→ **SELECTED TEXT**
# Incoming Plojot Strela



## bio (Mar 11, 2010)

I was too lazy to write a new post, so I'm just copying the information from my blog entry:blushing::

When I came back to work from lunch, I was informed by the security guard that a parcel was waiting for me. My Strela had made it's way from Germany to my office, in Mumbai, in just 5 days! Fantastic time, considering the shipping was free!



















It came with a stock black leather strap, but the quality wasn't to my liking, so I swapped it with a brown one from my old Lorus.










This Strela was a re-issue of the watch worn by Alexei Leonov during the first ever space walk on 18th March, 1965. It has the proven Poljot 3133 caliber, which replaced the old 3017 caliber, present on the original watch.










As you can see, this is a limited edition series, with mine being no 93/500 










The quality of the dial took me by surprise. I've heard stories of poor quality control on Poljot watches, but I have to say, the dial seems really well built. The case is 38mm across, which is the perfect dress watch size for me.










[img









The literature that came with it mentioned that the accuracy is about -10 to +20 sec a day, but I'll only be able to comment on that once it's spend some time on the wrist.

→ **PROBLEM SET**
A: List every physical part of the watch that the Strela watch post mentions.
B: From the Strela watch post, print the part that opens with the words containing "As you can see, this" and closes with "size for me.".
C: Proceed with the Strela watch post from the point where it stops.

→ **DATA RECORDS**
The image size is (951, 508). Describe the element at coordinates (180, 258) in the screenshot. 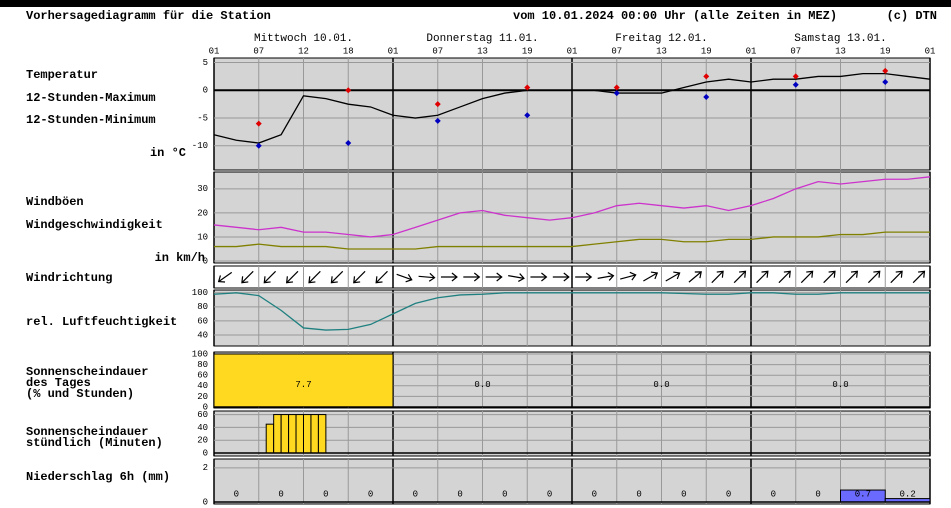

I see `unit-label: in km/h` at that location.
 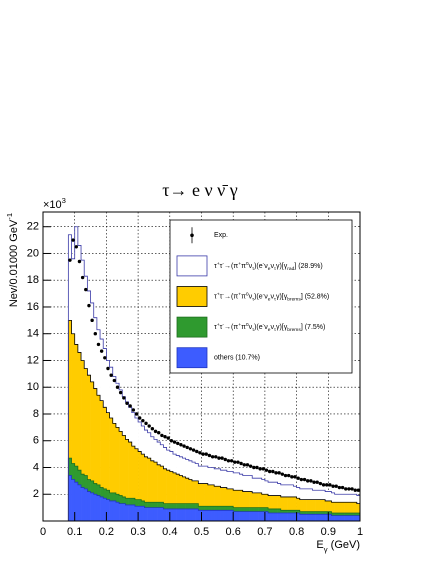 What do you see at coordinates (170, 532) in the screenshot?
I see `x-tick-label: 0.4` at bounding box center [170, 532].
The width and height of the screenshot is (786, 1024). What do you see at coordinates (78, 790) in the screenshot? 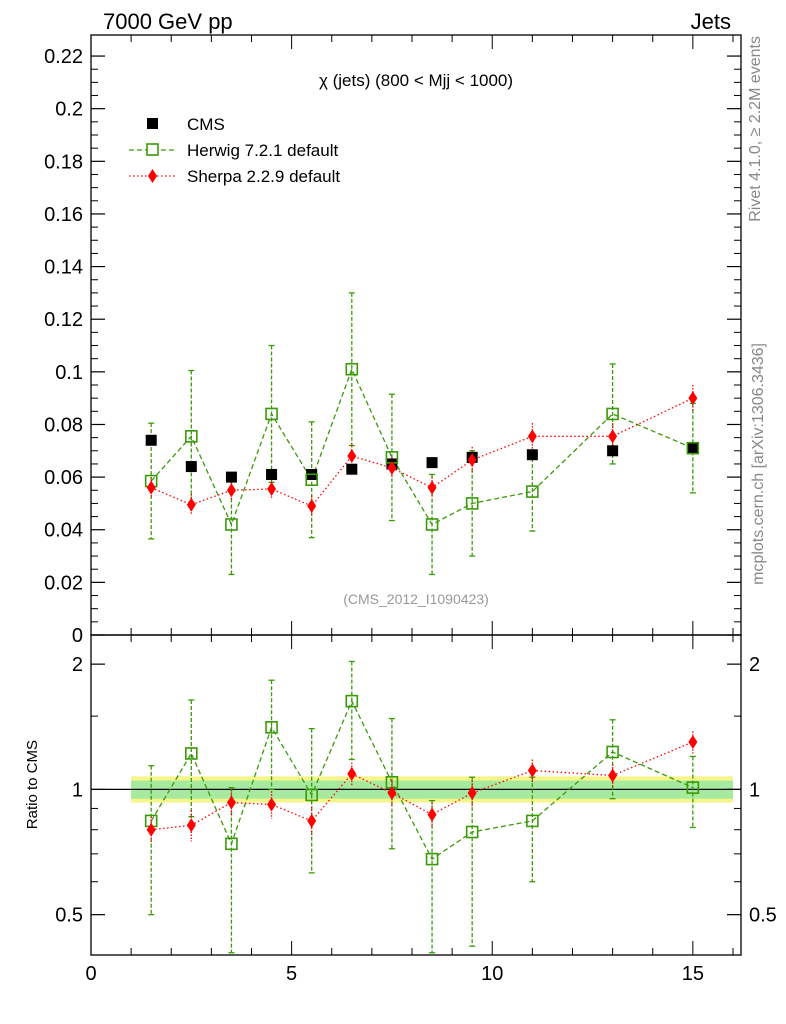
I see `ratio-ytick-label: 1` at bounding box center [78, 790].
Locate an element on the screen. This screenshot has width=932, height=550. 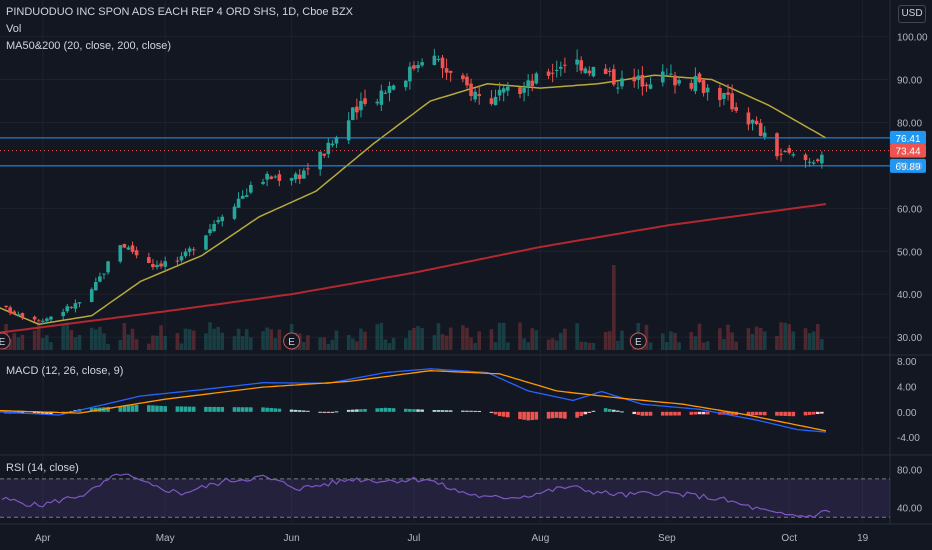
earnings-marker is located at coordinates (638, 341).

→ **ANSWERS TO THE EXERCISE**
A:
- Strap
- Caliber
- Dial
- Case

B:
As you can see, this is a limited edition series, with mine being no 93/500 










The quality of the dial took me by surprise. I've heard stories of poor quality control on Poljot watches, but I have to say, the dial seems really well built. The case is 38mm across, which is the perfect dress watch size for me.

C:
It's sad that Poljot is no longer manufacturing watches, but there are still plenty of new old stocks out there to keep watch enthusiasts like me happy.

For more info on Poljot, here's a link to their wiki page.

Ps: Shout out to Russ from Russ/Russian Watches for all the info!


----------



## Draygo (Mar 18, 2010)

It may be a 'repro' of a classic, but it's lovely, isn't it?

My cousin says hello.


----------



## mattbeef (Jul 17, 2008)

Not bad at all though.

Only thing i will say is that all Poljot's seam to be a "limited edition" of god knows how many


----------



## Russ Cook (Feb 12, 2006)

Very Nice Dhruv :thumbsup: The more i see these modern versions the more i like them,i am definately going to start looking for one.

Best Regards,

Russ.


----------



## shadowninja (Apr 14, 2009)

Like that.


----------



## JTW (Jun 14, 2007)

Great watches, I love mine ... must wear it more often!


----------



## bio (Mar 11, 2010)

Thanks guys!

@Draygo: That shade of brown, on your strap, goes really well with the Strela :thumbsup:



Russ Cook said:


> Very Nice Dhruv :thumbsup: The more i see these modern versions the more i like them,i am definately going to start looking for one.
> 
> Best Regards,
> 
> Russ.


Thanks Russ, though I wish I had enough experience with collecting the original issues. I'm too worried about buying something of the bay and getting stuck with a lemon :/ Moreover, I'm yet to find an accomplished watchmaker here who can service/restore vintage watches.


----------



## Draygo (Mar 18, 2010)

bio said:


> Thanks guys!
> 
> @Draygo: That shade of brown, on your strap, goes really well with the Strela :thumbsup:


Cheers bio. It's a Hirsch Liberty - bought from RLT - although it's not quite as bright as in the pic (that was one very sunny day). But it's got a good colour, nice surface texture and the natural stitching works with the dial, imho. Nice and thick, too.


----------



## sheepshearer (Oct 27, 2009)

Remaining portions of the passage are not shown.